Tactical Advice for Beginners
The most important lesson that a beginner has to learn is that he should have a plan. Almost any plan is better than no plan at all. A good plan, however, is the first step to victory. It should take into account the layout of the battlefield, the relative strengths and weaknesses of the opposing forces, and the enemy’s likely actions. If you misjudge, you will find it difficult to change your plan or redeploy, so best get it right first time if possible.
Ask yourself how your army differs from that of the enemy. Who has the best close-combat infantry? If it’s you, plan your attack around them, but if it’s the enemy, you will need to avoid or delay contact with them. Who has the best rough/difficult terrain infantry? If you do, you can use terrain to secure your flanks and create outflanking opportunities. However, if it’s the enemy, you should plan to avoid such terrain. Who has the best cavalry? If you do, you may be able to carry out sweeping maneuvers on his flanks but if he does, or if his army greatly outnumbers yours, you will need to avoid being outflanked yourself.
Does the enemy have any troops that are certain to give you problems? Can you use terrain to hamper them or reduce their impact? Have you enough skirmishers to damage their cohesion before contact?
Does the enemy have elephants? Can you disrupt them or put them to flight with shooting before they contact?
It isn’t always necessary to attack immediately, but if you adopt a defensive position, don’t rely on your opponent attacking where you want him to. Few opponents will cooperate by making a suicidal attack on an impregnable position. If you adopt a rigid defense, a clever opponent will concentrate his main attack on your weakest point while demonstrating against the rest of your battle line to keep it occupied. He may concentrate shooting on part of your line until its cohesion fragments before charging your demoralized troops. A defensive stance followed by a pre-planned counter-attack can be more effective.
It is often effective to attack on one wing while skirmishing or defending on the other. Obviously, the attacking wing should contain heavy troops and the refused wing should contain troops capable of skirmishing or be in a secure defensive position. If your refused wing looks as if it is in danger, do not be tempted to siphon off troops from your attacking wing to bolster it. All this is likely to do is ensure that your main attack peters out.
You should try to keep your plan and your deployment as simple as possible, with most of your troops deployed in battle lines under the control of your commanders. This will prevent the majority of your troops from being overlapped or attacked in flank. You should avoid leaving gaps in your line unless you have supporting units to protect the flanks of your front line units.
If you plan a wide, on-map, outflanking move, this should be led by a commander. Or you might try an off-map flank march, as these can be very effective. The danger is that it may arrive too late or never at all.
Ambushes can also be effective by concealing your intentions from the enemy, but do not be tempted to ambush in every piece of terrain just because you can. Such stratagems should be part of your overall plan. Infantry can ambush in woods and built-up areas, and any troops can ambush out of sight behind the high ground, trees, or built-up areas.

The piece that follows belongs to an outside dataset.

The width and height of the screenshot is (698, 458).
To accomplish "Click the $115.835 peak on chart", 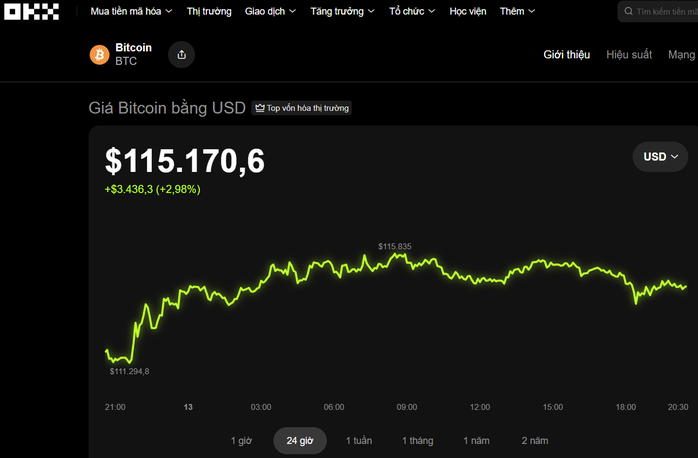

Troops held back behind the front line can act as reserves to plug a hole or exploit an opportunity. A central reserve of good quality mobile troops can be used to achieve a crucial advantage at the point of the decision if employed in the right place at the right time.
An army with a second line as reserves will obviously occupy less frontage than an army deployed in less depth, creating a risk that you might be outflanked. However, the terrain can be used to secure flanks and failing this your flank reserves should be suitably positioned to counter any enemy outflanking maneuver. This flexibility and ability to deal with all eventualities can be contrasted with the rigidity of the army deployed on too wide a front, which has no counter to an enemy breakthrough and will find it difficult to compensate for any deficiencies in its original plan.
One possible exception to the above general rule might be armies largely consisting of horse archers, who cannot expect to win a frontal contest and must therefore attempt to outflank the enemy on one or both flanks. They may still benefit from keeping a strong reserve, and even if this leaves gaps in their line, the enemy will find it difficult to exploit this without breaking up their own formation, which in turn may present opportunities for the horse archers to concentrate their shooting or to attack flanks.
If you have the advantage in light horse and light foot, a good tactic is to rush forward with these on one or both flanks, defeat the opposing skirmishers, then concentrate shooting to erode the cohesion of the heavier troops on the enemy wings. The skirmishers can fall back slowly in front of the enemy, evading if charged. Remember, however, that light foot are vulnerable to mounted troops in the open and may not be able to evade far enough to get away. They may be better able to delay the enemy if deployed in ambush in terrain ready to spring out at the appropriate moment.
Flank attacks, especially by non-skirmishers, can be overwhelming, so you must avoid enemy getting behind the flanks of your units. Conversely, if you can manage to outflank the enemy the battle should be all but won – but remember that the enemy must also be engaged frontally for flank attacks to be deadly.
A commander fighting with a unit will greatly improve the odds in close combat, but there is a risk of losing the commander. On balance, the benefit usually outweighs the risk if the combat is otherwise at least equal, or if the result of the combat is critical. However, once committed, the commander cannot be used to control or rally other units until the close combat is over.